You know some days it seems as if everyone is telling you what you did wrong or expressing their displeasure with you. It starts to weigh on you like a heavy wet blanket, blocking out all the light you need to see.
Today I received a letter from the mother of a special needs child that started me on a mission to lift the blanket that was trying to entrap me. It started like this:
'Hi Barbara,
First and foremost I want to say thank you. Since meeting you last year, you have continued to make me feel supported and given me guidance and I cannot express how much that means to me as a mother trying to make things work for my sons in a world that most of the time does not understand them...'
It came out of left field, and into my 'inbox' today as I was slightly sulking over a recent project that did not take off as I had envisioned. The words humbled me and reminded me of my own gratitude: for my own children's abilities, and for the families, people & children I work with who I learn from each day, just as much as I am teaching them. The note continued:
"... You truly give moms like me hope that someday all of our kids will be seen as they are, and not as they are not. There are few people in my boys lives that see them just as they are and not as 'SPD', 'fidgety' and 'oversensitive'...seeing the photos [on your website] again took me back to moments when they are just being kids...Thank You so much for sharing your gifts with us."
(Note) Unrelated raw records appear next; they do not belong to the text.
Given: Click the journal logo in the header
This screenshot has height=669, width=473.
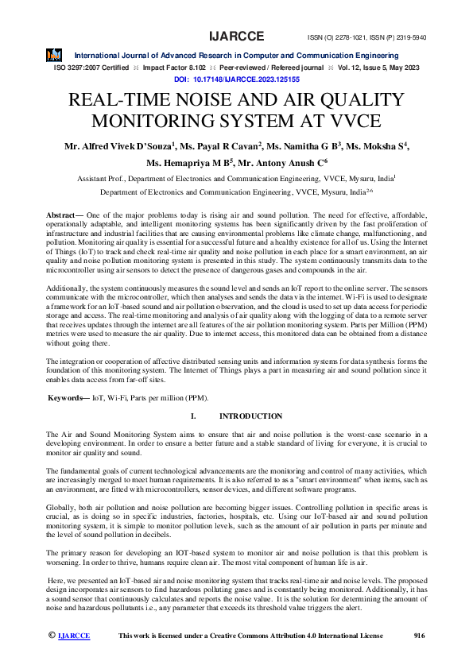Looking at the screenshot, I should click(53, 56).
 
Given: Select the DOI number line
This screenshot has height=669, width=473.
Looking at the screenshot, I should click(236, 80).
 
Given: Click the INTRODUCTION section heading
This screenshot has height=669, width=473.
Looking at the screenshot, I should click(250, 416).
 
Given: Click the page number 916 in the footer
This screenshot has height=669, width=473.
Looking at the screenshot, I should click(421, 636).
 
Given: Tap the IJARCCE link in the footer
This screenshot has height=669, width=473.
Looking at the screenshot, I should click(74, 636).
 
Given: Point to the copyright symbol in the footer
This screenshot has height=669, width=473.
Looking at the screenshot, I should click(52, 636).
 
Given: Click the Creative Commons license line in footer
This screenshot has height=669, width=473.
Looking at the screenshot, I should click(250, 636).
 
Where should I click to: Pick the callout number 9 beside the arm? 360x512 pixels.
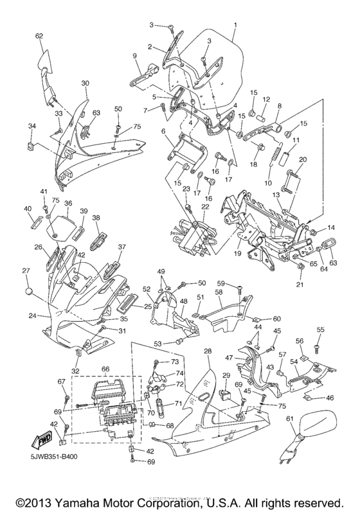pos(135,56)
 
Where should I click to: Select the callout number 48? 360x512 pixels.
pos(183,301)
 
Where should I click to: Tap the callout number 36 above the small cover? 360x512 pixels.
pos(68,202)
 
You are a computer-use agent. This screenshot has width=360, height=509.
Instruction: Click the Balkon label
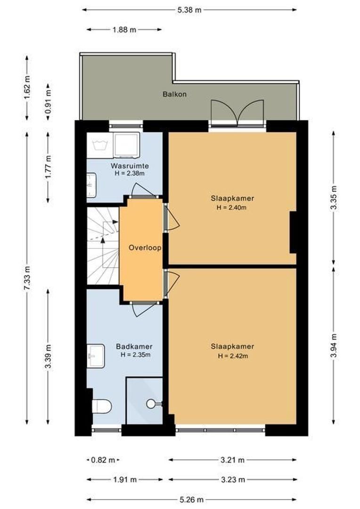click(175, 94)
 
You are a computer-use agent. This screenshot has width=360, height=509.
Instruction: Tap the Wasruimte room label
click(130, 166)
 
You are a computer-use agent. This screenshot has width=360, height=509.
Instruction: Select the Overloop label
click(142, 247)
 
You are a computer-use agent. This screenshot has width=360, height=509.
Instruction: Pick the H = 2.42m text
click(233, 356)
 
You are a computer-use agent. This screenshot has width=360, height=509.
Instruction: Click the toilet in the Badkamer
click(102, 405)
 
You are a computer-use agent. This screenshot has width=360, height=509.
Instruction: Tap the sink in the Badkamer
click(96, 353)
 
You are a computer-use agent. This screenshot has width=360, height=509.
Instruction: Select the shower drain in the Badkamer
click(151, 404)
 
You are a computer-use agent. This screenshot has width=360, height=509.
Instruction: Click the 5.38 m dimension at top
click(189, 9)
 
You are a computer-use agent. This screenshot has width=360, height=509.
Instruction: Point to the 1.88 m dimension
click(124, 30)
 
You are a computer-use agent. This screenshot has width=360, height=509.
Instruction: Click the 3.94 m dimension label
click(334, 345)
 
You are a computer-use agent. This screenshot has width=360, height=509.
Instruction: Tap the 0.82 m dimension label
click(103, 460)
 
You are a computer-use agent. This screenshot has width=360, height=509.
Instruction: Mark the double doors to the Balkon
click(238, 113)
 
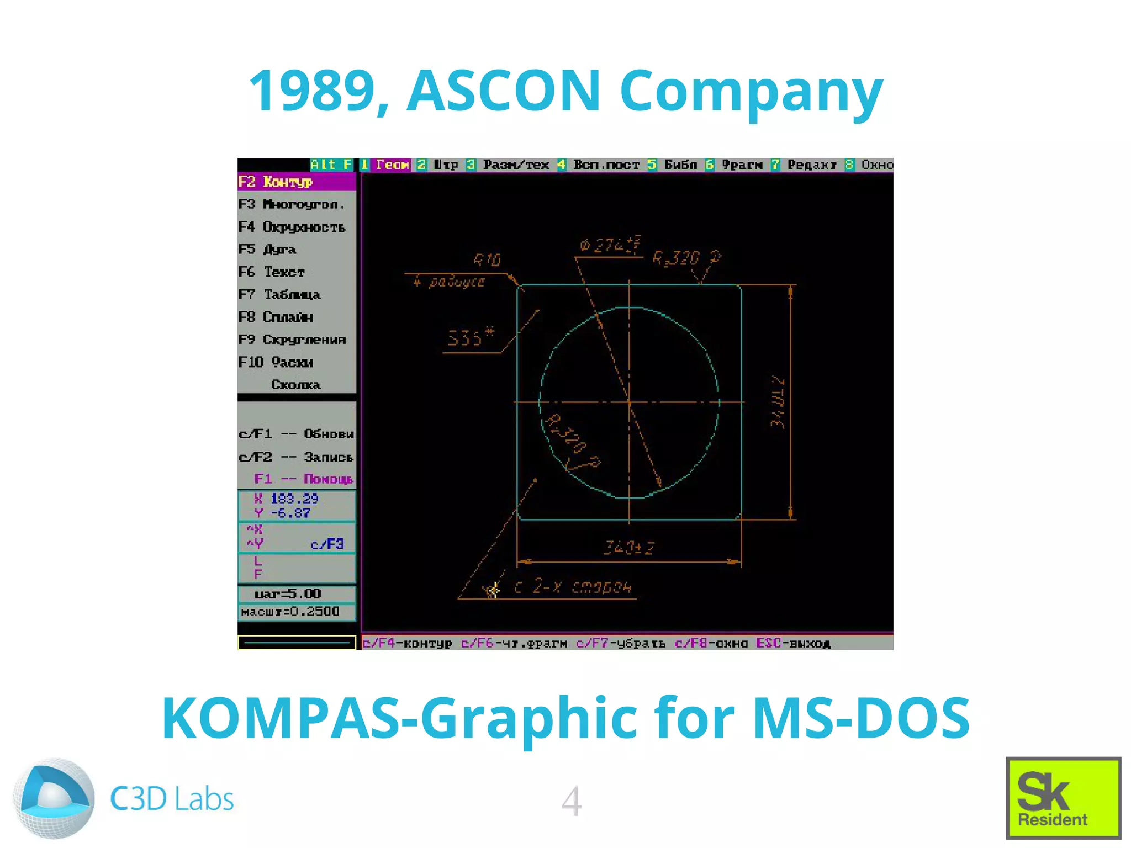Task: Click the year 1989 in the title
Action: point(313,91)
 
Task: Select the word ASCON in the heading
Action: point(503,91)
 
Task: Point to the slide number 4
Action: point(572,801)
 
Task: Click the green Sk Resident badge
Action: point(1063,797)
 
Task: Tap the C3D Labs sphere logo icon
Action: point(54,798)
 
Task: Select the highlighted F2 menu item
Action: point(297,182)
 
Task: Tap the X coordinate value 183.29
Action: point(294,499)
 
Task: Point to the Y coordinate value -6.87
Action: point(290,513)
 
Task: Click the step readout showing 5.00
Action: point(288,594)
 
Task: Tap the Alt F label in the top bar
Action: point(331,165)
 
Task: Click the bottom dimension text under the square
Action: point(628,548)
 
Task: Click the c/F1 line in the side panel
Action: point(296,434)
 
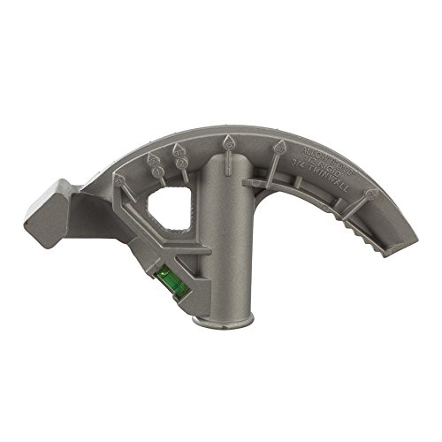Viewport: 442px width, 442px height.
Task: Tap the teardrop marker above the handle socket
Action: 230,141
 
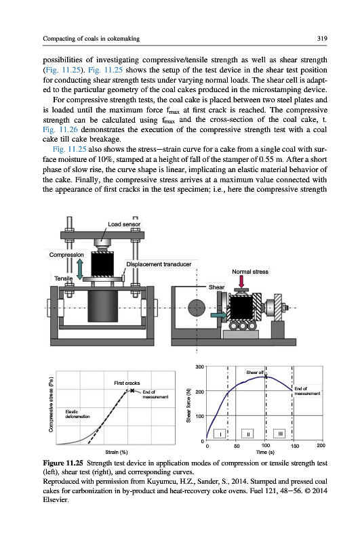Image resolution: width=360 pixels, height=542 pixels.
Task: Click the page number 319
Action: [322, 39]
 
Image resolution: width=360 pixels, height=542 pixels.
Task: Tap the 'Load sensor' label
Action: [124, 224]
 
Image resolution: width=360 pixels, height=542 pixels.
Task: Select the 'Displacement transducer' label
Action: [159, 264]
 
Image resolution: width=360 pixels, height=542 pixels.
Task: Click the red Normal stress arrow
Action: [241, 281]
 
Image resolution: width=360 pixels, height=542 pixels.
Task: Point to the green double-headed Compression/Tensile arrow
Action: [80, 270]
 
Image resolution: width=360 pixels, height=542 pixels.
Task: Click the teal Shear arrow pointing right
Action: [218, 315]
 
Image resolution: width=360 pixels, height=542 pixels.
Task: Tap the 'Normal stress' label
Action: [250, 272]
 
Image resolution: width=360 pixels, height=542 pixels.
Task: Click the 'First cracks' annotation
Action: [127, 383]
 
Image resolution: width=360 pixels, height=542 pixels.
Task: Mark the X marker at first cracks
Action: [132, 391]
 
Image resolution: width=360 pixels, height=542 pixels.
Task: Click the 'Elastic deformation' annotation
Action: [77, 414]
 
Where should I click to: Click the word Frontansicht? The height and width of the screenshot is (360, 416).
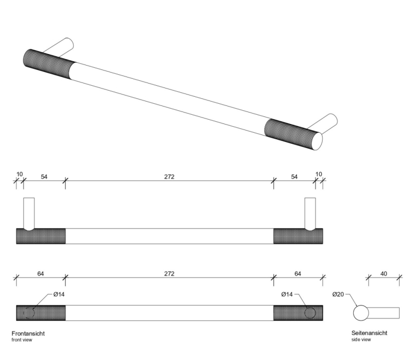[x=28, y=333]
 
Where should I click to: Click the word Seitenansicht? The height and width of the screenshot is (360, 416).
[x=370, y=333]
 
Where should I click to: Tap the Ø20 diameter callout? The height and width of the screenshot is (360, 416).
[x=338, y=295]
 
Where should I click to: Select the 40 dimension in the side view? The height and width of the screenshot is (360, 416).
[x=384, y=274]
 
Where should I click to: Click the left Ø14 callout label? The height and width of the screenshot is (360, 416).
[x=59, y=295]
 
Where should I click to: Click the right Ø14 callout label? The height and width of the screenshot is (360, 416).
[x=288, y=295]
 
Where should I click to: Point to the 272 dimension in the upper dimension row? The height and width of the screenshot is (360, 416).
[x=169, y=176]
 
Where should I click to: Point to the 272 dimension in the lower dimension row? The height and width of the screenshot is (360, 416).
[x=169, y=274]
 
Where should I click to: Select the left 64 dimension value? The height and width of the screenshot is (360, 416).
[x=40, y=274]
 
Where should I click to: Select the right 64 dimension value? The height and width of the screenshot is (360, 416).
[x=298, y=274]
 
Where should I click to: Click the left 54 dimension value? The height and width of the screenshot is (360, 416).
[x=44, y=176]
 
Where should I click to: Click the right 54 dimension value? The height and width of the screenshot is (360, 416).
[x=295, y=176]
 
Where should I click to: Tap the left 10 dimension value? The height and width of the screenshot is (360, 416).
[x=20, y=174]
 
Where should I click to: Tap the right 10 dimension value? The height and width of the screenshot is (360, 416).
[x=319, y=174]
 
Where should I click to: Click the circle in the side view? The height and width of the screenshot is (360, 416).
[x=361, y=313]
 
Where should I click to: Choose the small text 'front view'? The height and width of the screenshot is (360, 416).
[x=22, y=340]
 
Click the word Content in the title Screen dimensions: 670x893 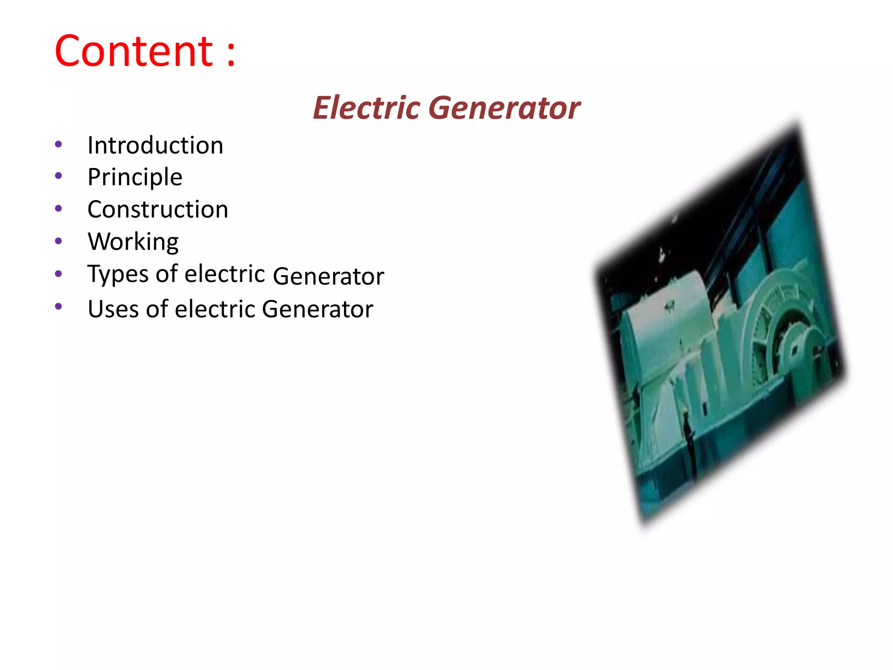coord(134,51)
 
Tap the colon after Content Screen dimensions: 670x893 coord(231,55)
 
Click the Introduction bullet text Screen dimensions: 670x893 coord(155,145)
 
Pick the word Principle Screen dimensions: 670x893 coord(135,178)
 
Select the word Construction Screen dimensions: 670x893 coord(157,209)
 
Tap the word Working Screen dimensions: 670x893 coord(133,242)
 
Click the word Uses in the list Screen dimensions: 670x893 coord(112,309)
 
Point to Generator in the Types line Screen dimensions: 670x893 coord(328,276)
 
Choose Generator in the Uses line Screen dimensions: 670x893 coord(317,309)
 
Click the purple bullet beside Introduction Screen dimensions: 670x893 coord(58,144)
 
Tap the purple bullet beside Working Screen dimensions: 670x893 coord(58,241)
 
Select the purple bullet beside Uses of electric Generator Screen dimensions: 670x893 coord(58,306)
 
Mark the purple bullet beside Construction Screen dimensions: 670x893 coord(58,209)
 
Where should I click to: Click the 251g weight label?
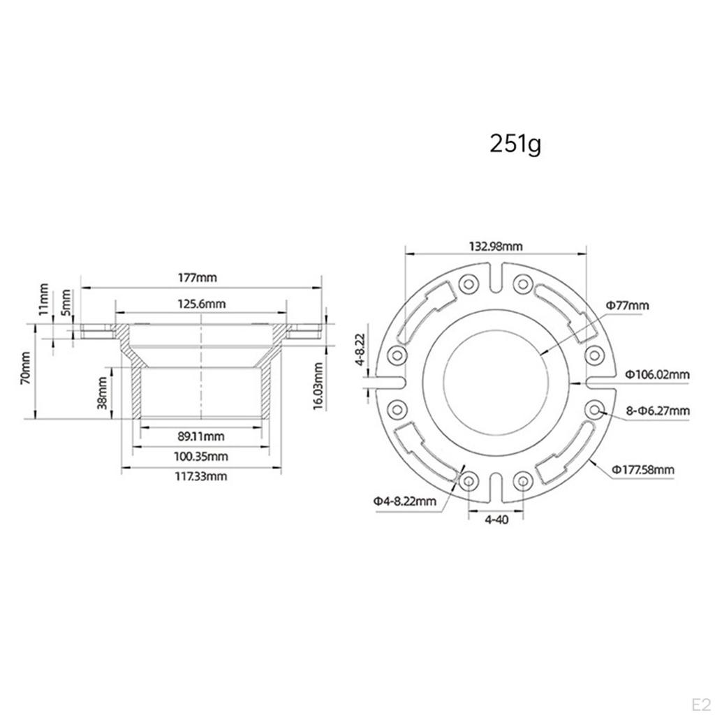pyautogui.click(x=515, y=145)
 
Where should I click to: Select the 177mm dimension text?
pyautogui.click(x=198, y=277)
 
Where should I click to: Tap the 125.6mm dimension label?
pyautogui.click(x=200, y=304)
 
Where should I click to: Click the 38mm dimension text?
pyautogui.click(x=103, y=392)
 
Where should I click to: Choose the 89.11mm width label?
pyautogui.click(x=200, y=436)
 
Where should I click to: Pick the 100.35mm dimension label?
pyautogui.click(x=201, y=457)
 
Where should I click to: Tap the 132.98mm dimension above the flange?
pyautogui.click(x=495, y=246)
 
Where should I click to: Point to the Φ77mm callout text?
pyautogui.click(x=627, y=305)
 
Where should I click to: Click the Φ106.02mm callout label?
pyautogui.click(x=657, y=374)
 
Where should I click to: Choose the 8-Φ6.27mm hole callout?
pyautogui.click(x=657, y=411)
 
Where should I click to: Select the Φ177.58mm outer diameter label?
pyautogui.click(x=644, y=469)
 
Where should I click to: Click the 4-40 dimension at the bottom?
pyautogui.click(x=495, y=520)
Gratitude seems to come when you least expect it and from where you never expect it from. It has lifted me out of a funk more times than I can remember, and I don't mean so much the receiving of gratitude...I mean the giving of gratitude. This letter made me smile, and I felt lighter and less frustrated.
So I when I finished reading I took a walk in the woods nearby and as I did I made a mental list. A list of all the people I have gratitude for. Its easy to come up with a dozen or more off the top of my head-those are the ones who I love, or who have loved me and encouraged me and helped me, and are easy to list. Like my kids, my family, the health of all of those I love. But also the ones who have hurt, used, betrayed or just plain irritated me-those were the ones that were harder to appreciate. It took some doing, but they were added to the list as well. (There is a lesson in every interaction, no matter how uncomfortable it may be. My yoga teacher used to tell me that if an irritating hurtful person is in your life, there is something you still need to learn from them or them from you.) The list got longer as I walked, and added more and more people to the list. People I know, people I remember but do not know, people who are no longer here and people from long ago.
Then, I added experiences: places, events, ideas, memories and material things. Before I knew it I had walked for 2 1/2 hours. The list is quite long and still growing. Each person, event, memory, emotion I remembered as I walked among the trees I honored by breathing my gratitude back to them.
The letter and my Gratitude Walk reminds me of a project I did several years ago, with the children in an after school Yoga Club. A Gratitude Treasure Box.
To make one is simple: I had each of the children bring in a shoe box. We covered them with glue & wrapping paper-(the lid too) and decorated them with Initials, names, trim, beads and jewels. (I wish I had thought to take a photograph of the boxes-they were so creative! )
Then I had each child write a positive note to each one of the other children. I wrote notes for them too.
Each week, we added tokens, encouraging words, more notes, accomplishments, pictures from magazines, seashells, rocks, stickers etc. to the boxes. The idea was to create a Treasure Box of positive thoughts & gratitude for them and by them, to remember to always show their gratitude & to know how much they are loved always and never alone, especially when things in their young lives got rough.
When the last class of the year came, as I handed out their certificates, they presented me with a plain shoe box. Inside was a hand made card, signed by all of them, there were notes, drawings, and tokens of their gratitude for teaching them during the year. They had secretly made the box for me (and did not decorate it as they wanted it to be a surprise.) I still have the box and all the items inside, lovingly placed there, (in secret,) by each student. Kids are truly amazing.
I think I may need to get out my Gratitude box today-maybe move the items into a larger one, to include the letter I got today, along with the stonesI picked up on my walk as well as the long list I made.
As it turns out, I've got so much more to put in that box!